To create the world of Arbre, Stephenson constructs new vocabulary. In order to familiarize the reader with the new words, many of which are analogous to English, Latin or Greek words and ideas, a glossary is included at the end of the book. Each chapter begins with a definition of one of these words, which usually relates to the chapter in some way. In addition, the Orth language spoken by the characters was created by Jeremy Bornstein at the author's request, and has been documented. The word anathem was invented by Stephenson, based on the word anthem and the Greek word anathema. In the book, an anathem is a mathic ritual by which one is expelled from the mathic world.

==Reception==
Anathem received several positive reviews. Paul Boutin wrote in The Wall Street Journal that "the lasting satisfaction of Anathem derives … from Mr. Stephenson's wry contempt for today's just-Google-it mindset. His prose is dense, but his worldview contagious." On Salon.com, Andrew Leonard described the book as "a page turner and a philosophical argument, an adventure novel and an extended existential meditation, a physics lesson, sermon and ripping good yarn."

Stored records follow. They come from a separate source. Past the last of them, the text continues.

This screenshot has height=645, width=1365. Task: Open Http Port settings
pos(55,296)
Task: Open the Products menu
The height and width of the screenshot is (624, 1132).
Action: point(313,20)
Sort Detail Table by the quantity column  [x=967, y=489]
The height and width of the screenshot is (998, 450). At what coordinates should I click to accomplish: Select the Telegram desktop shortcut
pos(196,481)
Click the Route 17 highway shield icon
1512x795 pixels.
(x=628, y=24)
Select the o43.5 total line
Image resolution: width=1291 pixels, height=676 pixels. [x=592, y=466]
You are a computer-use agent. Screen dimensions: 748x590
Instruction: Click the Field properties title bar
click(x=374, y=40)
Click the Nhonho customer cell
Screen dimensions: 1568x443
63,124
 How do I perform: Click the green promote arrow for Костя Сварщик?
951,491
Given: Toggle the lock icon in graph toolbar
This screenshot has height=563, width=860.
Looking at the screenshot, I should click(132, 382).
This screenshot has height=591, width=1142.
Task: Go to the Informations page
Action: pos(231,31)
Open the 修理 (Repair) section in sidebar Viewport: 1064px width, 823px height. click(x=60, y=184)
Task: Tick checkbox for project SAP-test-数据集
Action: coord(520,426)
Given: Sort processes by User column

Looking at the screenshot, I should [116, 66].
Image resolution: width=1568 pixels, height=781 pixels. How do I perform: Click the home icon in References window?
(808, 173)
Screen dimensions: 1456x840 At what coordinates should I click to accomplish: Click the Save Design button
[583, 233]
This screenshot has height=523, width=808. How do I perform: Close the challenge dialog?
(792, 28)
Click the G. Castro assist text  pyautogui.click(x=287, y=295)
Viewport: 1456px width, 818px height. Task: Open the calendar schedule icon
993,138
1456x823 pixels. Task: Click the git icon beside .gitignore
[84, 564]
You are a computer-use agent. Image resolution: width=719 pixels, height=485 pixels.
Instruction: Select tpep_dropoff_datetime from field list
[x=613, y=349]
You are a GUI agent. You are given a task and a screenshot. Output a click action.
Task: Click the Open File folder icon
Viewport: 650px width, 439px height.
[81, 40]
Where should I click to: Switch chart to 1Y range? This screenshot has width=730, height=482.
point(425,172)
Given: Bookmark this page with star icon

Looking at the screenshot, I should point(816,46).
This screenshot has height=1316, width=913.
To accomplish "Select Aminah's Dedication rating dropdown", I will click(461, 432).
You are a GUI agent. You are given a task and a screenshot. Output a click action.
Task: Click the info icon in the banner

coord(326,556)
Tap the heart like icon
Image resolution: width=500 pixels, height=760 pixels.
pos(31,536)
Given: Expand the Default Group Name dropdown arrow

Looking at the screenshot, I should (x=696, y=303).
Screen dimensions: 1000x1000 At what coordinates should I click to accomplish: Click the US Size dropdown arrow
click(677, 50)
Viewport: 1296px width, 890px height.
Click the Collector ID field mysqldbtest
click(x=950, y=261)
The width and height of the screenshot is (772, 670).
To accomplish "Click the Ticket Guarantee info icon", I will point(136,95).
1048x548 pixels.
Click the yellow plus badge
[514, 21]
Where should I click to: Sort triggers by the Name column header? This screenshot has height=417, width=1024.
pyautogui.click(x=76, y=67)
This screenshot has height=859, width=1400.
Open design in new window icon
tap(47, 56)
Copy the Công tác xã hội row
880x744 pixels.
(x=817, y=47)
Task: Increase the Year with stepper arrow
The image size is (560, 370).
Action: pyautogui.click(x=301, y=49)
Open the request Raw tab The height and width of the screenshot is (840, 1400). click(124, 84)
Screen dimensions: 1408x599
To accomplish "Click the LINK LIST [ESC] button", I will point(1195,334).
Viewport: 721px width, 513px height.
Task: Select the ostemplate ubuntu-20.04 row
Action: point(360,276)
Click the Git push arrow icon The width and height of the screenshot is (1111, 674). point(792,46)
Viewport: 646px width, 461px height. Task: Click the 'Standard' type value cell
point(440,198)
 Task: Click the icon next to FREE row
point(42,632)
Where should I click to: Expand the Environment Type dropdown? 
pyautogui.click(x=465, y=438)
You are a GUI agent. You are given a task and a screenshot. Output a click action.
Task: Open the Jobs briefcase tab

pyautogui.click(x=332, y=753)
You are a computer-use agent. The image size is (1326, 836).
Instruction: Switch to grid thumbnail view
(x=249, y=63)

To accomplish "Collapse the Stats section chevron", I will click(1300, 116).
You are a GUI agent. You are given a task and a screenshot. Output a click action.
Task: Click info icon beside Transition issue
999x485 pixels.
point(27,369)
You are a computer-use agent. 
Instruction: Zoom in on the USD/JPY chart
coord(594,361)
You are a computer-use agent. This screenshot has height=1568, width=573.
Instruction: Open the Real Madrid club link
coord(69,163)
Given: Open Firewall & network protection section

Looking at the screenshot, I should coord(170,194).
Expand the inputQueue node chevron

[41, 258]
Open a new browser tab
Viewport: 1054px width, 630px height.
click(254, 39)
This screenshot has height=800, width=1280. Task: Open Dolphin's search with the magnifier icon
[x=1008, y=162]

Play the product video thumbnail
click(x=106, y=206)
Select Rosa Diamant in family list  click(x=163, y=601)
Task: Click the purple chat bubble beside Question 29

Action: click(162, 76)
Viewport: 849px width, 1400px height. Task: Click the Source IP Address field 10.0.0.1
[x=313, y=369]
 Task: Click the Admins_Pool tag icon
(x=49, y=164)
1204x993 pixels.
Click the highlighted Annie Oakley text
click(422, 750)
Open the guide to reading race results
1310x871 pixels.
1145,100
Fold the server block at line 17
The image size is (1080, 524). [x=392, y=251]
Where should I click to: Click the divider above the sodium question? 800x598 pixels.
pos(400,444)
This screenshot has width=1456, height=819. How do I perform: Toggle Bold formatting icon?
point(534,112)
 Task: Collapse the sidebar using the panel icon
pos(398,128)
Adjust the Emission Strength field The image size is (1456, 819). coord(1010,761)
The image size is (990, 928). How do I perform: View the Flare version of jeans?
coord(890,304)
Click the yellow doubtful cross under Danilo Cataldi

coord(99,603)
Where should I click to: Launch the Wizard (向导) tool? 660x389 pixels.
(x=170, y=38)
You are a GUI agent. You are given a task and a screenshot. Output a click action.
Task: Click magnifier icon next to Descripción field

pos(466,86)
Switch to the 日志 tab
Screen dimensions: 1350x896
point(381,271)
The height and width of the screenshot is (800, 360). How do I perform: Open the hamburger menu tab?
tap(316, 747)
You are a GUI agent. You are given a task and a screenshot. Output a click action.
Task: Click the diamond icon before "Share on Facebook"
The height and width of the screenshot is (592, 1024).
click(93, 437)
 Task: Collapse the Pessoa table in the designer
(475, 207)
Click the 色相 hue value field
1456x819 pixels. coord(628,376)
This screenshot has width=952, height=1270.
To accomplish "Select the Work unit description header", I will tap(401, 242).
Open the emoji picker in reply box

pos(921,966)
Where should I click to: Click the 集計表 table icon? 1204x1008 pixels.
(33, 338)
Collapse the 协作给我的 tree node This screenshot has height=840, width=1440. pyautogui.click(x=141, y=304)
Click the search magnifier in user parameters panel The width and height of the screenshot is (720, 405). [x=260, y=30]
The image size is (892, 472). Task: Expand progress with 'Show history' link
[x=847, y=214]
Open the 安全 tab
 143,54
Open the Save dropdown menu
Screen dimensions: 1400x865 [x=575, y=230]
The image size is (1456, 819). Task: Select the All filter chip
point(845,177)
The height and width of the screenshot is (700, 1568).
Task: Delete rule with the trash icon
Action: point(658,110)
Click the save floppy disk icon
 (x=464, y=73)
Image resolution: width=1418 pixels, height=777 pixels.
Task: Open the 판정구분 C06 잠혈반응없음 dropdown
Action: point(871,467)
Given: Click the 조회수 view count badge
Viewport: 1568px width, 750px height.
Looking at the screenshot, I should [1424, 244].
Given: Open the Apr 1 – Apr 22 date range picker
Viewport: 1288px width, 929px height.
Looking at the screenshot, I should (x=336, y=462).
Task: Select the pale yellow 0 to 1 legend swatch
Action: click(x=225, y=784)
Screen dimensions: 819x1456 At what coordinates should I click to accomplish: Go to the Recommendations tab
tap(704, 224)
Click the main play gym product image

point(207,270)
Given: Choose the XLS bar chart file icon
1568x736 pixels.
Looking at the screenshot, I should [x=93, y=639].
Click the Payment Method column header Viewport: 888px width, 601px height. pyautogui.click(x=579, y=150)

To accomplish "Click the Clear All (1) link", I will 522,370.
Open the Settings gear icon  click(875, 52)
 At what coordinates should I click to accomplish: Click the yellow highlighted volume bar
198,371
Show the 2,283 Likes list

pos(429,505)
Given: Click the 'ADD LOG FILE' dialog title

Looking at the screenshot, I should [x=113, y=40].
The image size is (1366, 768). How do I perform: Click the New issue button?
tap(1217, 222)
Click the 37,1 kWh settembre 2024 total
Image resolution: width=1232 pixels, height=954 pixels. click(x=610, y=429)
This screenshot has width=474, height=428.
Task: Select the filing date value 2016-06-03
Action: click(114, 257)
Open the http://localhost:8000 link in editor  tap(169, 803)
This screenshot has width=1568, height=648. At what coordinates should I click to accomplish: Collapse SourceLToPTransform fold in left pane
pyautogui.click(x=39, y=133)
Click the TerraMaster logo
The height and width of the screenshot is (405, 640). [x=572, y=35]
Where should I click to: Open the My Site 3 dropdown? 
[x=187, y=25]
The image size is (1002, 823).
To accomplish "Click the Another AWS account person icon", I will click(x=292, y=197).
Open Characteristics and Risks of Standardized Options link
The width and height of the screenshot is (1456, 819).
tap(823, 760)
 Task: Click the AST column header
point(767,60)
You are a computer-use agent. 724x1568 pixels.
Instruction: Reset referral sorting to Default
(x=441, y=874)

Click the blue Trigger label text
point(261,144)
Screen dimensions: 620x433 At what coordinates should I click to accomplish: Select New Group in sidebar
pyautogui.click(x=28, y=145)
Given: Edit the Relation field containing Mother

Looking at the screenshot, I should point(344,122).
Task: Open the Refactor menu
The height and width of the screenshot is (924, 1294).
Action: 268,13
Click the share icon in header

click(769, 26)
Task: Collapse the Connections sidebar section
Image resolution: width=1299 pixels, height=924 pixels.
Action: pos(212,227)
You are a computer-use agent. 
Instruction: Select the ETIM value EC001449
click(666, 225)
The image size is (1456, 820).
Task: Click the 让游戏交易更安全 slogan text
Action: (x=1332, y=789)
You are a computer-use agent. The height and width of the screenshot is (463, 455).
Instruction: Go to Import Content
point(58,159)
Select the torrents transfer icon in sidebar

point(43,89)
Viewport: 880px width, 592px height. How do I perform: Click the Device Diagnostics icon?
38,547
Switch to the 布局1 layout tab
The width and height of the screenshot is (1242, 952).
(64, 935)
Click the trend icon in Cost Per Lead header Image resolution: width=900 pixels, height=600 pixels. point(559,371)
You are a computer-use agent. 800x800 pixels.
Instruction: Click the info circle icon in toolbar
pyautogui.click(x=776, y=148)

Michael Dirda of The Washington Post disagreed, remarking that "Anathem will certainly be admired for its intelligence, ambition, control and ingenuity", but describing it as "fundamentally unoriginal", "grandiose, overwrought and pretty damn dull." David Itzkoff of The New York Times concluded that "Anathem spends so much time engaged in copying, in conjuring up alternative formulations of our real-world science and religion, that it forgets to come up with much that is new or true."

The novel entered The New York Times Best Seller list for Hardcover Fiction at number one and achieved the rare distinction for a novel of being reviewed in the scientific journal Nature.

Anathem won the Locus Award for Best Science Fiction Novel in 2009 and collected nominations for the Hugo, Arthur C. Clarke, and John W. Campbell Memorial Awards the same year.
In 2008, the novel received a nomination for the British Science Fiction Award.